I wanted to go on a 4 day safari to the desert and stay amongst sand dunes, see a couple of gorges, and in general, see what Morocco looks like. Lucky me. There was a group of ten British students who were traveling together and as they were talking to the “tour director”, I mentioned to Abdullah that I would like to go. He mentioned to the tour director and badda-bing, I had found my group. For the record, they are: begining in the back row - Bob, Michael, Johnny, James the tall, and Raz in a red shirt. benging over is Rose, behind her is Lauren, the Jess in the middle, Sarah-the au pair in Toulon, France, and Phoebe.
The Brits had never been in a desert before and so everything was interesting and fun for them. It was a good group to be with. Little things like dates were cause for a photo shoot!
The cost was 900dirhams or $100, for four days. It included 3 breakfasts, 3 dinners, 1 hotel, 2 nights in the desert, a beautiful van, a guide, and camels. Little did I know how wonderful the trip would be. I thought that for $100, I’d be eating gruel, slamming down brown water, and picking bed bugs out of ... well, you get the picture. O contrare!
The ride to the far south east corner of Morocco was amazing. The landscape was a dream for a geologist, of which two of the Brits were. (Raz and Rose). Raz was originally from Romania but had been to school in Manchester for several years. They were all students at Manchester U...or the Unee, as they said. Some of Morocco reminded me of Arizona.
We went through two gorges - Dades Gorges and Tondrah Gorge. Both had cold water swooshing through and steep walls that people from all over the world came to climb.
I really liked how some Moroccan teenagers at Dades Gorge brought their instruments, waded across the river, and had a jam session in a cut out in the canyon. No, they did not ask for money and frankly couldn’t care less who was there. They’d each take turns singing and I was envious of how uninhibited they were. Good for them!
We’d be driving in the middle of nowhere and pull over to take a picture and WHOSH, someone would pop out from behind a rock with... a handmade basket of peaches.
Our van was a brand new, smooth riding, air-conditioned, big windowed, and spacious . Some of the best times during the four days were when everyone was tired and quiet and we listened to Moroccan music while gazing at the amazing landscape.

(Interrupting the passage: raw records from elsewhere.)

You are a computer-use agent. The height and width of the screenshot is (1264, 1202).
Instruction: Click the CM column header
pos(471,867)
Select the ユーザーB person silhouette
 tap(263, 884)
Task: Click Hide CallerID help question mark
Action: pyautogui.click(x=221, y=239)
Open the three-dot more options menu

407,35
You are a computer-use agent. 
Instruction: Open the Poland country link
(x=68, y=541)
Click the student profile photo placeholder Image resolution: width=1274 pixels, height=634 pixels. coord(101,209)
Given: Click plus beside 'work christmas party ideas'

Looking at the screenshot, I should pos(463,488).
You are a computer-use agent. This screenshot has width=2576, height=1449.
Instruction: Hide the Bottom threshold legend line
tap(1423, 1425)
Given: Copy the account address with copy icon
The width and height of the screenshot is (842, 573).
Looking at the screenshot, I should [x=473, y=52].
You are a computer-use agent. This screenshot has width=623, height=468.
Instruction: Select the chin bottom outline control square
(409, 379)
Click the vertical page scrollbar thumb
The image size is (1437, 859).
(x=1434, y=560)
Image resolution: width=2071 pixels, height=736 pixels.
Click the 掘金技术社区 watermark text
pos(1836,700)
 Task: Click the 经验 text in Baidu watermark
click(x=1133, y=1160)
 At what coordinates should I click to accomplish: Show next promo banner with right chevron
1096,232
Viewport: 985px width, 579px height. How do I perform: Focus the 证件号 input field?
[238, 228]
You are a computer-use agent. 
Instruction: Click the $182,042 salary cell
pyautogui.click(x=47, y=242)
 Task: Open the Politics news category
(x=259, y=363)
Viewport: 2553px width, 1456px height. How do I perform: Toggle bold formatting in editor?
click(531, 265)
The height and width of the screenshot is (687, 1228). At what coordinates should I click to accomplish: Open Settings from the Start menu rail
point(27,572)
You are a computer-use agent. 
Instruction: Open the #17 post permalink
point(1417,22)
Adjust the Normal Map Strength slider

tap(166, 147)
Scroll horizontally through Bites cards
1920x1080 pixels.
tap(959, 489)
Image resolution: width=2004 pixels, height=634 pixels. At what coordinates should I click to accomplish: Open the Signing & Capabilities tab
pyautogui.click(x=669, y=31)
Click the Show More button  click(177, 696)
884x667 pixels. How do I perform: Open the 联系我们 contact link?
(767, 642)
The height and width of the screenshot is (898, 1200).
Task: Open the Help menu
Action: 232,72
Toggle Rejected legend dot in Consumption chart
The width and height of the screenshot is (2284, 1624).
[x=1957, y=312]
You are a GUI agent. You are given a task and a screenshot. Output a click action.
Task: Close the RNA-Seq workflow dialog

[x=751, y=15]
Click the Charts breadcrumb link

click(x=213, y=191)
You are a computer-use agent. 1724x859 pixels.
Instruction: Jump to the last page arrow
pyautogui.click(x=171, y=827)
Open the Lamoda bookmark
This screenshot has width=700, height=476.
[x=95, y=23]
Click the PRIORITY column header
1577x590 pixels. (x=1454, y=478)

Lush green valleys and oasis after oasis filled with palm groves and olive groves. Cities that were built around the turn of the century... the 10th century, looking like something out of a movie, were around every corner.
Atlas Studios, has built a movie city but we weren’t allowed inside because they were filming a movie.... I think it was Rocky LXVIII - It’s where Rocky’s descendents survive a nuclear holocaust and shock, make a living by boxing.
Some things probably haven’t changed in the past 1000 years. Donkeys/mules are still used as a means of transport. This old guy was probably the descendent of a mule who carried his fodder on the same path 10 centuries ago!
Our guide, Mohammed, told me that the wheat in the picture is what makes the cous cous. He pointed out that the shed was where the wheat was separated from the husk. Same practice, same shed, same families for a 1000 years.
At one of our stops, Phoebe posed next to scarves showing the Berber symbol for freedom. I wanted one but they all had tears, runs, or had ragged ends.
It's suppose to symbolize a man standing with his arms spread eagle as if to say, "I'm free".
It had to happen. Mohammed took us to a tiny village and turned us over to another guide named, “Creepy”. Not really, I can’t remember his name, but he gave the girls creeps because he would joke about marrying them and having babies, and wouldn’t let it go.
The village that Creepy took us to was a Berber Outlet Home. Basically, the Berber women in the surrounding mountain villages wove rugs and brought them to the lady’s house to sell. To get to it, we walked through a couple of miles of fields growing peaches, figs, and various vegetables. When we reached the village, the town was dusty and other than the electric wires hadn’t changed too much.
Inside the house we were given the standard spiel and several of the Brits bought rugs. It was all interesting, I just don’t like being a captive audience.
After we left the Rug Heist Factory, we went to another Cooperative, this one making Argan oil which made from squeezing the oil from the nut. Supposedly, it is more expensive than olive oil and has a richer taste. It's also used to fight wrinkling.
When we reached the desert, we decided that we’d need to go native, at least get a face mask to guard against the blowing sand while on a camel. So like a bunch of GeekMeisters, we all dropped 50 dirham for a piece of cloth that Mohammed, (who I’m sure got a cut) showed us how to tie as the locals do. It turned out to be a good buy!